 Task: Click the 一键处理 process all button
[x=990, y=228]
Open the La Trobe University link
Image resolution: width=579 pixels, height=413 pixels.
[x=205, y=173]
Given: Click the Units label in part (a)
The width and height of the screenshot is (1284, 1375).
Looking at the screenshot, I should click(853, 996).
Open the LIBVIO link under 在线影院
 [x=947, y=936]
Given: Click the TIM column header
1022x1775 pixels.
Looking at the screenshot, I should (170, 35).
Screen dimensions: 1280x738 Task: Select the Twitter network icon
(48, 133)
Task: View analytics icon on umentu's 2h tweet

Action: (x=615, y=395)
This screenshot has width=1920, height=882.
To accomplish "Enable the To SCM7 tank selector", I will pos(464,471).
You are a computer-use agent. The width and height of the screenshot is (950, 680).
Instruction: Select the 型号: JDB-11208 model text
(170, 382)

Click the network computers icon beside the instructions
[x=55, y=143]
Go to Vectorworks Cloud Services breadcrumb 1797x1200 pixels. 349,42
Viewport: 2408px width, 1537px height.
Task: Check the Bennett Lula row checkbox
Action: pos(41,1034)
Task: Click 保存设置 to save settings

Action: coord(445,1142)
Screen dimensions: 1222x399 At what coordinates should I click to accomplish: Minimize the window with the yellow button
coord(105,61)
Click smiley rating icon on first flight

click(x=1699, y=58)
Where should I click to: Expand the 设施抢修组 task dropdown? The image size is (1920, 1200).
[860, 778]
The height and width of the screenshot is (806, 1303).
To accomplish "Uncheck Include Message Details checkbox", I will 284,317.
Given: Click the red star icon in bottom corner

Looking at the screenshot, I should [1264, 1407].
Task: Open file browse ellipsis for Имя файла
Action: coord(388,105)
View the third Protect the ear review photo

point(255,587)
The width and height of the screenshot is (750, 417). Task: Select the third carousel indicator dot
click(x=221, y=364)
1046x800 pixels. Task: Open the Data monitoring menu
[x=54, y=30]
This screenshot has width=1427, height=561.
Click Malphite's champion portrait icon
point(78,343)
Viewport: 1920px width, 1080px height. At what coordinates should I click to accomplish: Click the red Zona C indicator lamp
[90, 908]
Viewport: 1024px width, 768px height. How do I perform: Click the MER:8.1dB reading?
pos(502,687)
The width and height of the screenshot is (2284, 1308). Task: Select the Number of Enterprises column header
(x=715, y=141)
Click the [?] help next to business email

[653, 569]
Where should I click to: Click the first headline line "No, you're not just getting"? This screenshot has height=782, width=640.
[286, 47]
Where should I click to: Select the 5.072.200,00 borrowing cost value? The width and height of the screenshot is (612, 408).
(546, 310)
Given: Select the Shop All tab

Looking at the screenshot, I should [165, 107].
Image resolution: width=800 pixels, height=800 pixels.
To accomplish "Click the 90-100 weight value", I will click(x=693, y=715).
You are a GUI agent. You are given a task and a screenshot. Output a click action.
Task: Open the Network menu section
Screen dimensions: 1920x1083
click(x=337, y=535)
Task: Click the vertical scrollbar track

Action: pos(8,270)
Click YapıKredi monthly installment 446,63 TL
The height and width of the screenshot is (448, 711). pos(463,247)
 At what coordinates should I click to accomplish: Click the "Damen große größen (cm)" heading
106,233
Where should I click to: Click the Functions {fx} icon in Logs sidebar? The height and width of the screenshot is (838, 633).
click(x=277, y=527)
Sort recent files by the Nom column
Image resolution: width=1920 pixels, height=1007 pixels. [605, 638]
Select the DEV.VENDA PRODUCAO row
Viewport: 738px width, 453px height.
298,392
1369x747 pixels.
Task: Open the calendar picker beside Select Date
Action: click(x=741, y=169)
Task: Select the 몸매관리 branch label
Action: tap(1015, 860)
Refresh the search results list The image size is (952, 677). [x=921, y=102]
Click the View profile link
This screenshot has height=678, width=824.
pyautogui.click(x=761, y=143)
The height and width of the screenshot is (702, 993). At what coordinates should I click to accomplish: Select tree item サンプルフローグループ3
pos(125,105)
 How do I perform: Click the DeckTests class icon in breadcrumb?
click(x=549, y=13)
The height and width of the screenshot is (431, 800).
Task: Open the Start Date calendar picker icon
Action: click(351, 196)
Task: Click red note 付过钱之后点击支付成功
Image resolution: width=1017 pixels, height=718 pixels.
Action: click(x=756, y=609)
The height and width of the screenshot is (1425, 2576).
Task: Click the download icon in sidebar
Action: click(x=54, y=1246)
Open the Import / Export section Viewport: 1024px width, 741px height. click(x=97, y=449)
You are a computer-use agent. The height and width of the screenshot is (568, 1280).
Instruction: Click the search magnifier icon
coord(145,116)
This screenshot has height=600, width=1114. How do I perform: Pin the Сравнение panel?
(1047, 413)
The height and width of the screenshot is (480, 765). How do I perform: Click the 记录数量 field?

= = = = = = =

What to produce:
Convert the records into a JSON list of strings with one string per line, leaving out blank lines, starting from the first line of the records and going on through the line that contains "I will pos(464,471).".

Task result:
[
  " Task: Click the 一键处理 process all button",
  "[x=990, y=228]",
  "Open the La Trobe University link",
  "Image resolution: width=579 pixels, height=413 pixels.",
  "[x=205, y=173]",
  "Given: Click the Units label in part (a)",
  "The width and height of the screenshot is (1284, 1375).",
  "Looking at the screenshot, I should click(853, 996).",
  "Open the LIBVIO link under 在线影院",
  " [x=947, y=936]",
  "Given: Click the TIM column header",
  "1022x1775 pixels.",
  "Looking at the screenshot, I should (170, 35).",
  "Screen dimensions: 1280x738 Task: Select the Twitter network icon",
  "(48, 133)",
  "Task: View analytics icon on umentu's 2h tweet",
  "Action: (x=615, y=395)",
  "This screenshot has width=1920, height=882.",
  "To accomplish \"Enable the To SCM7 tank selector\", I will pos(464,471)."
]